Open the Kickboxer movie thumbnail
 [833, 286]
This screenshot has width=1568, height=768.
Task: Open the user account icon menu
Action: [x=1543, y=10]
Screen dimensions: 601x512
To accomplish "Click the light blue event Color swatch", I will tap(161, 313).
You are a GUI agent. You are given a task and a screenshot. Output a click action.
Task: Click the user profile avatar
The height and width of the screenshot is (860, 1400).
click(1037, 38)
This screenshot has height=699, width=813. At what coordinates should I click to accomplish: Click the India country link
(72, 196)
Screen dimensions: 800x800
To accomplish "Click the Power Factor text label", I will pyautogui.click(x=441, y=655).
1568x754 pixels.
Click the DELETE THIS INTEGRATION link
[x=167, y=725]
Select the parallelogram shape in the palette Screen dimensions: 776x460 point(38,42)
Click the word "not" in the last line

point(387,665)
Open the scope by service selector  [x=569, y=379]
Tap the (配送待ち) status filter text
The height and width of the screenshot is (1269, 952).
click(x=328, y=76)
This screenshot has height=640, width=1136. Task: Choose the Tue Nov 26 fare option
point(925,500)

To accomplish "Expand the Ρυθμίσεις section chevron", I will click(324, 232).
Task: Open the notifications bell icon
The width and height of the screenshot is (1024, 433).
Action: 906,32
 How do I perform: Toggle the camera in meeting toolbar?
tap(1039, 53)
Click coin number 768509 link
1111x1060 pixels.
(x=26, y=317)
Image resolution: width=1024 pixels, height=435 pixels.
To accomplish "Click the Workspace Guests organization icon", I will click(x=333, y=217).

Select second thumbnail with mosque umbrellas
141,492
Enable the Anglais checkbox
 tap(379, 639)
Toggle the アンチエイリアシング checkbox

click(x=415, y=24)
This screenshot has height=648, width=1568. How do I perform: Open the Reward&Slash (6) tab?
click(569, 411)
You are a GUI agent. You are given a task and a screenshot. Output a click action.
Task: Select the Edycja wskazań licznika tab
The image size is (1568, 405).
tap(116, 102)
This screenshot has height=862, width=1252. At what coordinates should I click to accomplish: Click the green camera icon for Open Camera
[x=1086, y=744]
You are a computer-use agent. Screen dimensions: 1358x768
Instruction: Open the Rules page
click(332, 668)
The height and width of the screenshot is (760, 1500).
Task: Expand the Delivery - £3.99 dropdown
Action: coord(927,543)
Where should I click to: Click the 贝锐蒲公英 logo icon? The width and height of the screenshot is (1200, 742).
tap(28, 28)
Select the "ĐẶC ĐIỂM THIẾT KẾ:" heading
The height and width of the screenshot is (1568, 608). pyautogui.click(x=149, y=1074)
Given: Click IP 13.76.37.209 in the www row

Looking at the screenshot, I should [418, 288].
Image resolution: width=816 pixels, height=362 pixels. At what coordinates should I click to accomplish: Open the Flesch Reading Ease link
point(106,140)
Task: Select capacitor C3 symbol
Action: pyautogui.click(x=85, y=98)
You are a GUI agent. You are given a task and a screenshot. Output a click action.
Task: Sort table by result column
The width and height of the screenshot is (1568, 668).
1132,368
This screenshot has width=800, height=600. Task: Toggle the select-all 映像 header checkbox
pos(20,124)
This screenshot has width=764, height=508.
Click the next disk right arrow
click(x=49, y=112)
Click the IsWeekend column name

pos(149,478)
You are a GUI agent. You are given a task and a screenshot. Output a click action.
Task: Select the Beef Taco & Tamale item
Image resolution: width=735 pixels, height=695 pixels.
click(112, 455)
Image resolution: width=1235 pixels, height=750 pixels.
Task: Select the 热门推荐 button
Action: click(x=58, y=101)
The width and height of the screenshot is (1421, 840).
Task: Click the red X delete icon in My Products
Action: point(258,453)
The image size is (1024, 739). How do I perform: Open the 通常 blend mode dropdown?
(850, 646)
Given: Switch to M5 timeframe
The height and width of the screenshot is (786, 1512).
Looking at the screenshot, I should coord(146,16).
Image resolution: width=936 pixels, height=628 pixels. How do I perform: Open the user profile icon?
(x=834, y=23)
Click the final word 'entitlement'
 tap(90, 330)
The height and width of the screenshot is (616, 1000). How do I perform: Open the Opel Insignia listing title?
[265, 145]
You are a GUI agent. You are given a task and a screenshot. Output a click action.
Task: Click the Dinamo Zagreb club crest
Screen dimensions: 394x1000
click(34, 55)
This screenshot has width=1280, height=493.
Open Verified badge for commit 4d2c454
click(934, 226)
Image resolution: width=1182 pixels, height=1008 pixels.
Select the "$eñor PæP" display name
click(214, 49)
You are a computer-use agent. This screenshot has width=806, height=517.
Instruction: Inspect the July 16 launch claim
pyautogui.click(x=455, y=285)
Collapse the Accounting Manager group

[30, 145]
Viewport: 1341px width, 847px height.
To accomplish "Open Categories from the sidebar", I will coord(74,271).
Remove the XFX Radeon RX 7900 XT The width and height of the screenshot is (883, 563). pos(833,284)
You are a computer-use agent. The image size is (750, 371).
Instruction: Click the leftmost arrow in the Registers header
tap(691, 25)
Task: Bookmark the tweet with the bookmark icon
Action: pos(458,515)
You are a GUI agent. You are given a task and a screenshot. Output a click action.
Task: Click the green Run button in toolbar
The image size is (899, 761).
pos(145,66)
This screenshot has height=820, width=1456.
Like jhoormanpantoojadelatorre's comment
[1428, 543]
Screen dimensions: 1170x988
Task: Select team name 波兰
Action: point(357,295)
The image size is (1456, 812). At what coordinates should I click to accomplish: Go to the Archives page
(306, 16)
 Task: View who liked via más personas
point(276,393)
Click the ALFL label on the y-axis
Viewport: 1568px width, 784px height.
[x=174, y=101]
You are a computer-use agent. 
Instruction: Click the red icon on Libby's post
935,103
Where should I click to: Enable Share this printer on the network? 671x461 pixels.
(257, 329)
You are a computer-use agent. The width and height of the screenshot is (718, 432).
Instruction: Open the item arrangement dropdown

__ACTIVITY__.
Take the entries above and copy out all lines with the string "item".

__TASK RESULT__.
Task: Select the Beef Taco & Tamale item
Instruction: Open the item arrangement dropdown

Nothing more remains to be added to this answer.